## [A run of records]
--- start ---

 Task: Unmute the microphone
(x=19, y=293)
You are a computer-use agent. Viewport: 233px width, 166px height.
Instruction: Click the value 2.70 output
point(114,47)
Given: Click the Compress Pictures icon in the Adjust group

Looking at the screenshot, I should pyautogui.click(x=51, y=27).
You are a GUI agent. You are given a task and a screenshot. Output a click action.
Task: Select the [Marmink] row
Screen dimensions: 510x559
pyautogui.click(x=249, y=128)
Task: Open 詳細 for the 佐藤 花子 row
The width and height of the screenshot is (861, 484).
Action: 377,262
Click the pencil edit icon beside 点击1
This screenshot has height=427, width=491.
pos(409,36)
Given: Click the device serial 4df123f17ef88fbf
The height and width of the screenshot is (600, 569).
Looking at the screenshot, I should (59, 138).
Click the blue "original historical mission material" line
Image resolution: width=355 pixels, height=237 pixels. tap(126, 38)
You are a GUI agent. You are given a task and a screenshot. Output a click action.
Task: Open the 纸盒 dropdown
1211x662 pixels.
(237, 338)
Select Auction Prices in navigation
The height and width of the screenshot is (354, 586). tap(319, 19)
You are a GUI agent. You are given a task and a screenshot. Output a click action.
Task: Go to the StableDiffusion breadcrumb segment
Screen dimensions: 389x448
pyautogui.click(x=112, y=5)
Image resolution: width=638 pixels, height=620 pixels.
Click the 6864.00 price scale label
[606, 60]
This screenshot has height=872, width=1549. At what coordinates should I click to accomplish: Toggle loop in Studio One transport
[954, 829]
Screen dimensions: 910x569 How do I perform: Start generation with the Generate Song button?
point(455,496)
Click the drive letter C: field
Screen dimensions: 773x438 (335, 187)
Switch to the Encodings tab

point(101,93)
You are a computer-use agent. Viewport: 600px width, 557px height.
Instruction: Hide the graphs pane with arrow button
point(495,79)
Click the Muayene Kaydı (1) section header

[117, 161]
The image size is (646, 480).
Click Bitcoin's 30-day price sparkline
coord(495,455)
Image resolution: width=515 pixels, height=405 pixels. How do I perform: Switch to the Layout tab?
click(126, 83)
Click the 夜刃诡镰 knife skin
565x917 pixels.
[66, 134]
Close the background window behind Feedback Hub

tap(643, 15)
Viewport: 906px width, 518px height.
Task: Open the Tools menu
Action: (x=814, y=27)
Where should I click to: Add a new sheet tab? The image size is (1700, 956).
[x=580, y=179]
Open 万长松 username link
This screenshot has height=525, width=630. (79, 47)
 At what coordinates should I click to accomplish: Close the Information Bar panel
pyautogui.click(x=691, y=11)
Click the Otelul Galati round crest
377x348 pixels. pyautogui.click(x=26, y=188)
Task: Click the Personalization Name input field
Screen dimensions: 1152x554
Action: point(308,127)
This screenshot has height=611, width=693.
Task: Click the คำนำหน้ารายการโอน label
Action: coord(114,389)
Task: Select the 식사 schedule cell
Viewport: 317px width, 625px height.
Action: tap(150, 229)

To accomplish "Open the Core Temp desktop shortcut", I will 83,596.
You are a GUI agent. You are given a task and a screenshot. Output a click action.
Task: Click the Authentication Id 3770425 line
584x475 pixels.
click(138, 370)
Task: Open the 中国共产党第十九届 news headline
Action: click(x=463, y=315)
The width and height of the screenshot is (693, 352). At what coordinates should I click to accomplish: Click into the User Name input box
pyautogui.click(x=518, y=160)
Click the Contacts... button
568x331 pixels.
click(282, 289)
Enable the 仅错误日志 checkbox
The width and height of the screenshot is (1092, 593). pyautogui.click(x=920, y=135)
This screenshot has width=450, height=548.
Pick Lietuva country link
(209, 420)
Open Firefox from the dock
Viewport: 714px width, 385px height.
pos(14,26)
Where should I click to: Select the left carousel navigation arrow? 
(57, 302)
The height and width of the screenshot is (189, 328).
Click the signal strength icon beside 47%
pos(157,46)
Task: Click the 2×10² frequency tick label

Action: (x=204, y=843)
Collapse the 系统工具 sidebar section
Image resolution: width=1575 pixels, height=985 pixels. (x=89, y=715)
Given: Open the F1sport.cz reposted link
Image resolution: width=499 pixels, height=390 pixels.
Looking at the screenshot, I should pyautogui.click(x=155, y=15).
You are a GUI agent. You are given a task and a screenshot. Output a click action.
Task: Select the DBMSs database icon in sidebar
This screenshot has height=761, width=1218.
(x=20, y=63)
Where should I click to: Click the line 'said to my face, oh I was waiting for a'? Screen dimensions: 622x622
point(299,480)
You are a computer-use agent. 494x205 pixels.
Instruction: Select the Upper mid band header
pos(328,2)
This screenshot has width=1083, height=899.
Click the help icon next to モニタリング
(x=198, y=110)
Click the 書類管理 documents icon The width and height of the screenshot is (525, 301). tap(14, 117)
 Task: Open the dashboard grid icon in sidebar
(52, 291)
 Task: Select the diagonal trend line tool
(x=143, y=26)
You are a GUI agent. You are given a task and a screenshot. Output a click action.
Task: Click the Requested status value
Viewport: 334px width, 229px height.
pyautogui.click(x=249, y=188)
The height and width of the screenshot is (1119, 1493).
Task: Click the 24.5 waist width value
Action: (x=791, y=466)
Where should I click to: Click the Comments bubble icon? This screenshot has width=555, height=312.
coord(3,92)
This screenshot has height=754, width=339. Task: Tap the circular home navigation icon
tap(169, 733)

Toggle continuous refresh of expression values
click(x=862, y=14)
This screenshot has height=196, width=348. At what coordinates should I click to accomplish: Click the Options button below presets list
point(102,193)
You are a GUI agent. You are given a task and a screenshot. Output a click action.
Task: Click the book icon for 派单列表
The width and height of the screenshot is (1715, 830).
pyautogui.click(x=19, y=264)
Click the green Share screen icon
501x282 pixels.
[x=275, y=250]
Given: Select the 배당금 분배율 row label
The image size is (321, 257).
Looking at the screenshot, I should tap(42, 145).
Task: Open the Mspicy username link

--- end ---

Please list each line in the records above that contains the string "dimensions"; case matters.

Screen dimensions: 510x559
Screen dimensions: 389x448
Screen dimensions: 910x569 How do I perform: Start generation with the Generate Song button?
Screen dimensions: 773x438 (335, 187)
Screen dimensions: 1152x554
Where should I click to: Click the line 'said to my face, oh I was waiting for a'? Screen dimensions: 622x622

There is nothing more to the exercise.